**TASK:**
The copy should begin at the line containing "325x302 pixels. Task: Click" and end with the last line below, every line exact and no picture included.

**GIVEN RECORDS:**
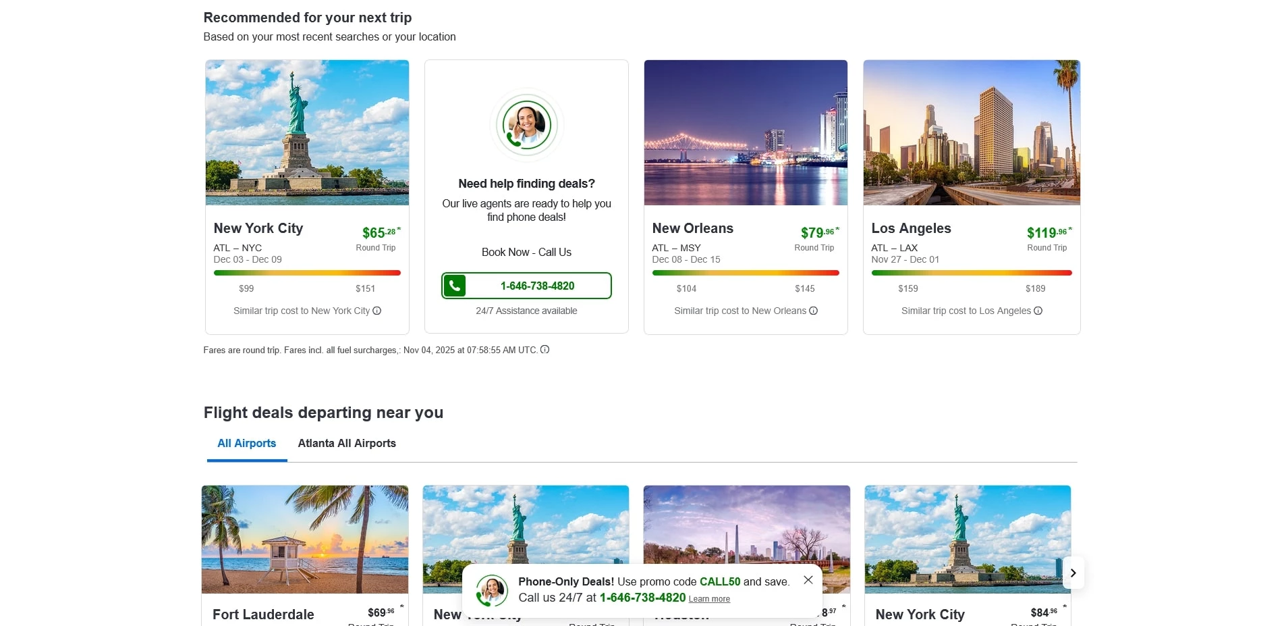Screen dimensions: 1284x626
Task: Click agent avatar in phone-only deals popup
Action: click(x=492, y=590)
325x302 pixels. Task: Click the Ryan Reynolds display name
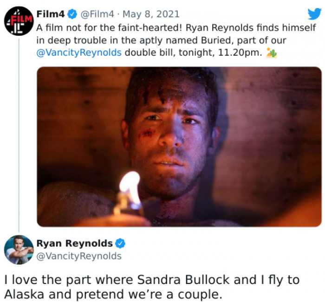75,244
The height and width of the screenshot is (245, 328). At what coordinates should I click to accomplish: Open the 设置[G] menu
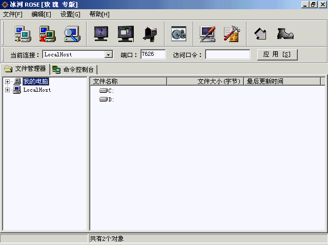pos(70,14)
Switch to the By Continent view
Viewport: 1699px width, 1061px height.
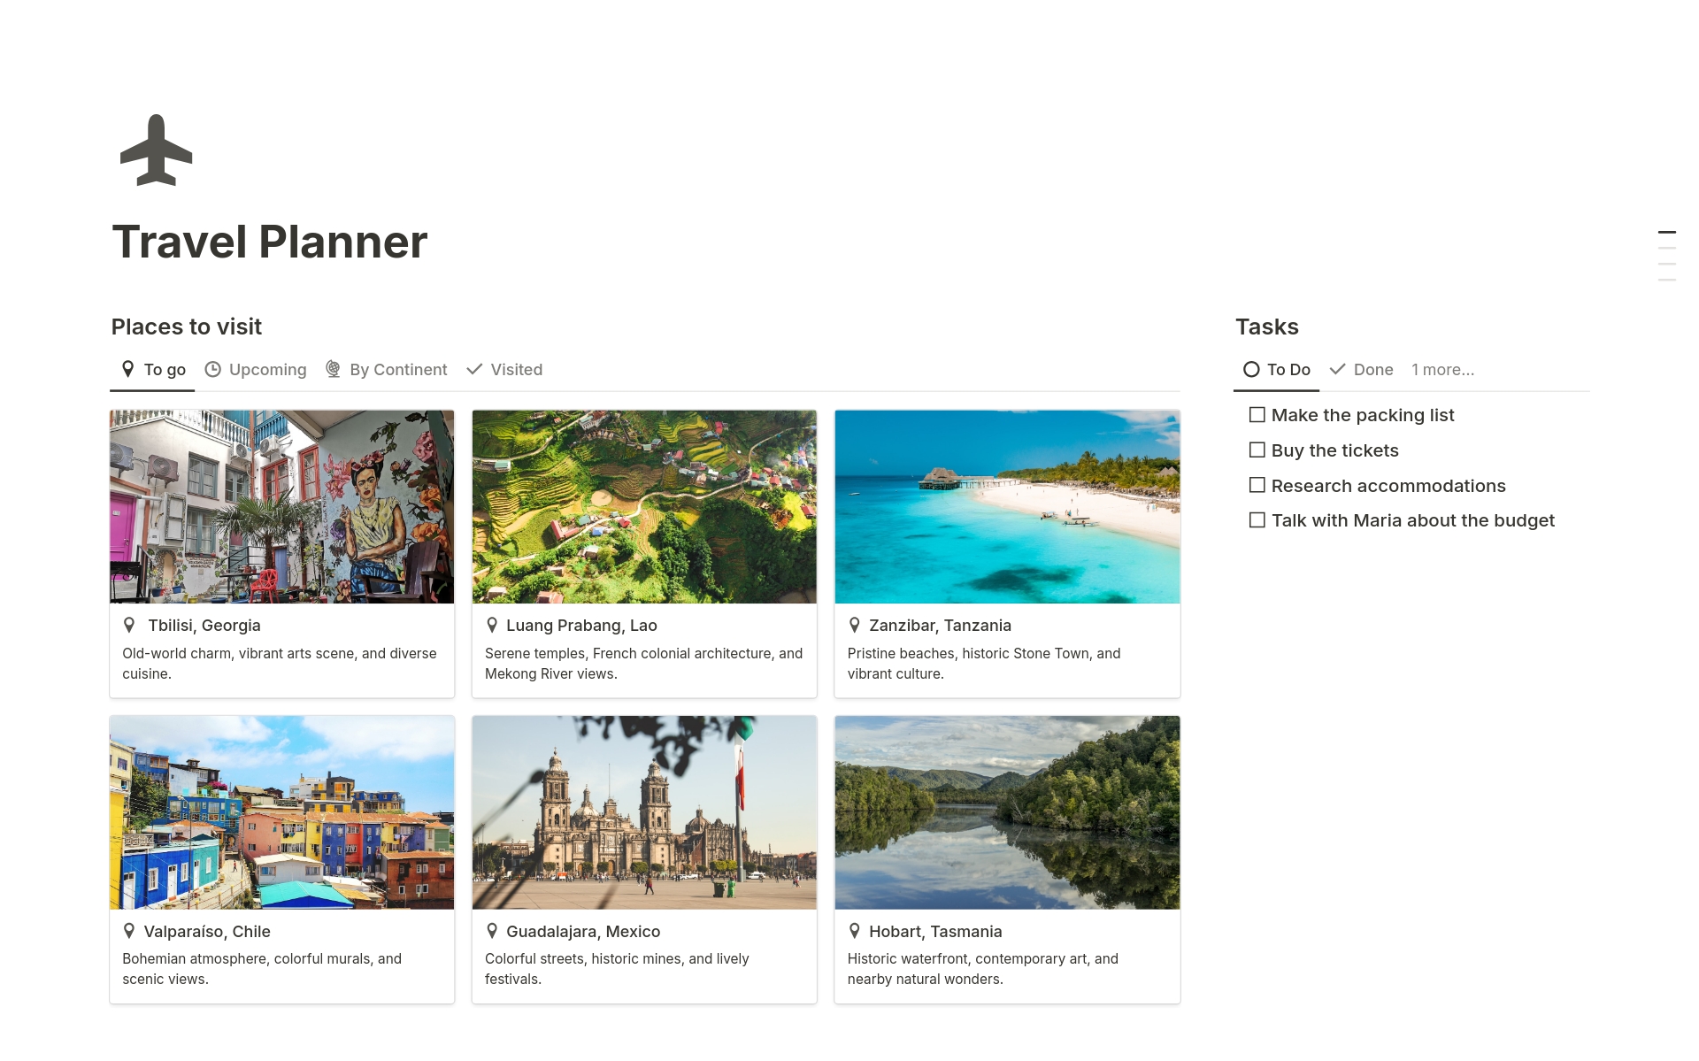click(387, 370)
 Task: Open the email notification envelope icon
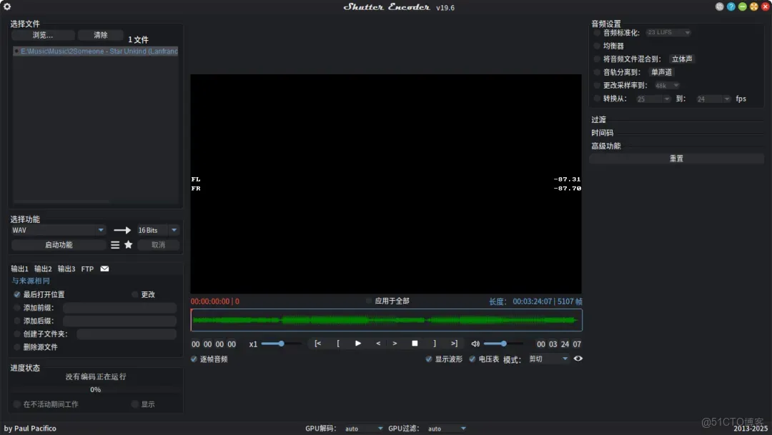coord(104,269)
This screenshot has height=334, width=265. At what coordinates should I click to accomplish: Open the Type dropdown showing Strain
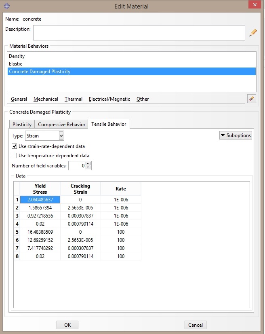coord(45,136)
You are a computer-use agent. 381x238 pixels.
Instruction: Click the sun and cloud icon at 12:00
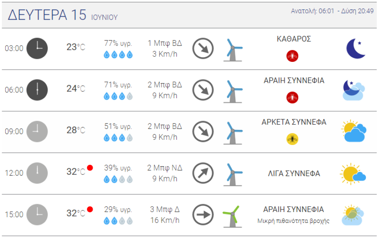(353, 173)
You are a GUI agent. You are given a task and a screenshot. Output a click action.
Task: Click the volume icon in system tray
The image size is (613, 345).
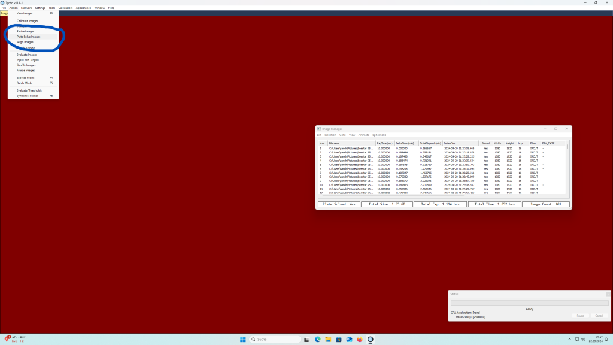[584, 339]

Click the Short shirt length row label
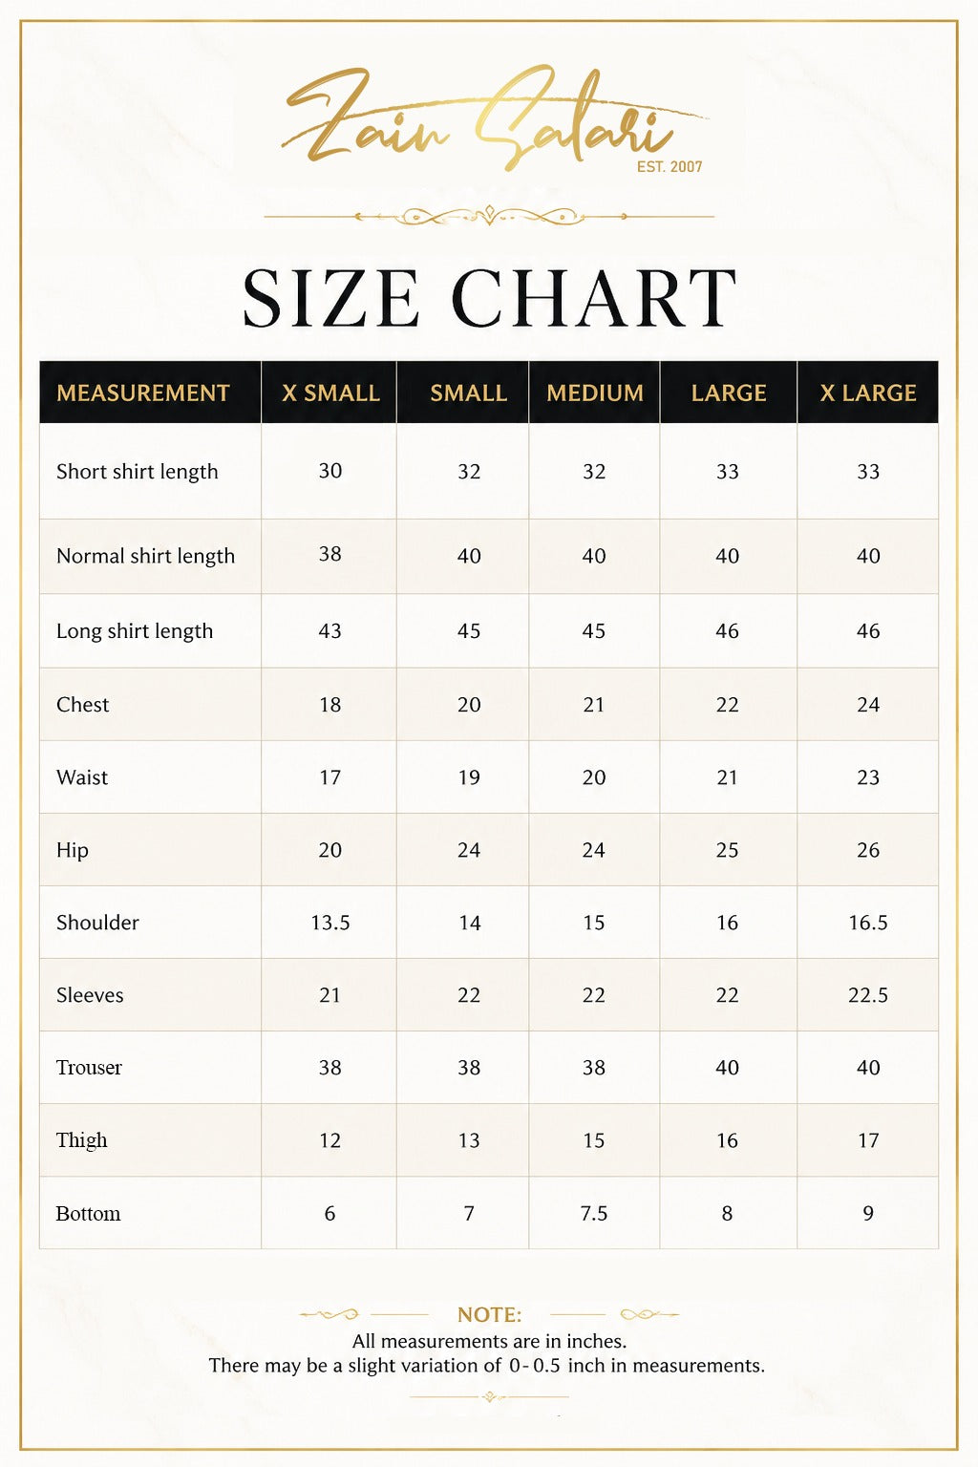pos(137,472)
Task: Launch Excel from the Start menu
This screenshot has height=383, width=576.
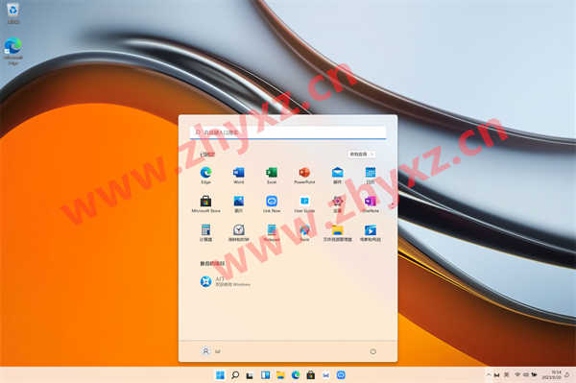Action: pos(272,175)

**OUTPUT BELOW:**
325x302 pixels. Task: Click the Ryan Reynolds display name
75,244
The height and width of the screenshot is (245, 328). At what coordinates should I click to accomplish: Open the 设置[G] menu
pos(70,14)
Switch to the By Continent view
Viewport: 1699px width, 1061px height.
click(387, 370)
 Task: Open the email notification envelope icon
coord(104,269)
This screenshot has height=334, width=265. At what coordinates should I click to accomplish: Open the Type dropdown showing Strain
coord(45,136)
You are a computer-use agent. 381x238 pixels.
Instruction: Click the sun and cloud icon at 12:00
(353, 173)
You are a GUI agent. You are given a task and a screenshot. Output a click action.
Task: Click the volume icon in system tray
The image size is (613, 345).
[584, 339]

Click the Short shirt length row label
pos(137,472)
Task: Launch Excel from the Start menu
This screenshot has height=383, width=576.
Action: pos(272,175)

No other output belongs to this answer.